### Job
Show every line of the material below that contains the word "screenshot".

### Data listing
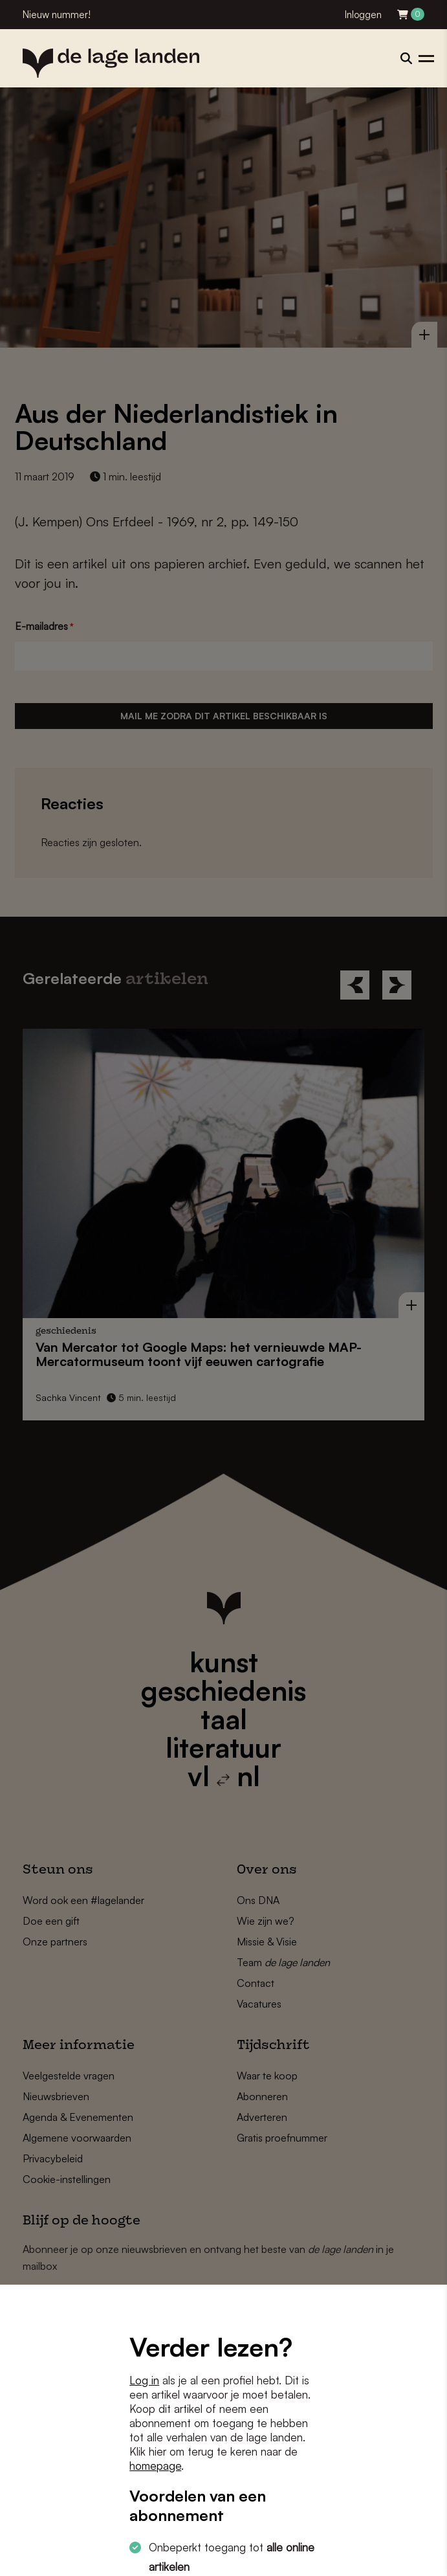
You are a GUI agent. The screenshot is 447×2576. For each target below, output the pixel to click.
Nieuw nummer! (57, 14)
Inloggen (363, 14)
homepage (155, 2465)
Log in (144, 2380)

### Answer for this exercise
You are a GUI agent. The screenshot is 447×2576. For each target below, output the pixel to click.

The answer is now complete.